Denial of Service prosecution fails

Out-Law News | 03 Nov 2005 | 2:11 pm | 2 min. read

A London court cleared a British teenager of charges under the Computer Misuse Act yesterday, reasoning that the law could not apply to an alleged denial of service attack in which five million emails were sent to a former employer, according to ZDNet UK.

The teenager, who cannot be named for legal reasons, was not called to give evidence in the case, after District Judge Kenneth Grant agreed with defence lawyers that even if the emails had been sent – something that was not confirmed in court – no offence had been committed.

The ruling is likely to increase demands for the Computer Misuse Act to be updated because it supports a view that the Act, passed in 1990, fails to criminalise denial of service (DoS) attacks.

DoS attacks occur when web servers are flooded with requests for information, overwhelming the system. Although such attacks do not normally compromise information security, they cost time and money.

The question for District Judge Grant was whether the teenager’s alleged attack was prohibited by the Act.

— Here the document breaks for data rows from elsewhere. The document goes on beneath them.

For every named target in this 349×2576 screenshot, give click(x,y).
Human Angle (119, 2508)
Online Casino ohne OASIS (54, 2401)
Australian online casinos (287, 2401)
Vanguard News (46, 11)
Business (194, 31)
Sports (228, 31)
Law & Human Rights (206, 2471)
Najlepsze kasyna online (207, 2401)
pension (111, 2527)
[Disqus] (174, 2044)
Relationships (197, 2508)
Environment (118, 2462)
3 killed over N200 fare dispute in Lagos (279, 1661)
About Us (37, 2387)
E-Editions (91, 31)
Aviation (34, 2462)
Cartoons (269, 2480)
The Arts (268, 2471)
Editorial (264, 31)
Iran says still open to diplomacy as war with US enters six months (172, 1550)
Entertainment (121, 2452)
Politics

In general terms, the Act targets three offences: unauthorised access to computer material; unauthorised modification of such material; and unauthorised access with intent to commit or facilitate commission of further offences.

In the past, some have argued that the Act cannot cover DoS attacks because such attacks do not involve the accessing or modification of material – they simply involve a lot of emails, which servers are designed to accept. Others, including the NHTCU, disagree. They say that DoS attacks do access and modify data stored in a computer's random access memory (RAM).

Distributed DoS attacks, or DDoS attacks, are more likely to breach the Act because these involve compromising other computers, instructing each of the computers to attack a single target at once.

According to ZDNet, the judge, while accepting that “the computer world has considerably changed since the 1990 Act," ruled:

"In this case, the individual emails caused to be sent each caused a modification which was in each case an 'authorised' modification. Although they were sent in bulk resulting in the overwhelming of the server, the effect on the server is not a modification addressed by [the Act]."

The first jury trial over a DoS attack was a prosecution against a teenager called Aaron Caffrey. However, Caffrey's defence did not argue the merits of the Act; instead, it convinced a jury that Caffrey did not launch the attacks and that they were in fact launched by hackers exploiting a Trojan in Caffrey's computer. Caffrey was acquitted.

Acknowledging Caffrey's case, the UK's All Party Internet Group (APIG) last year called for the Act to be amended. It called on the Home Office to add an explicit 'denial of service' offence to the Act's offence of impairing access to data.

Since then two MPs have introduced Private Member’s Bills into Parliament, seeking to implement this recommendation. The first attempt failed, as most Private Member’s Bills do. The second is scheduled for a second reading on 2nd December 2005.

Meanwhile, the next DoS trial is scheduled to begin on 25th November in Elgin Sheriff Court, Scotland. Matthew Anderson is charged with launching a DoS attack on the website of the British National Party.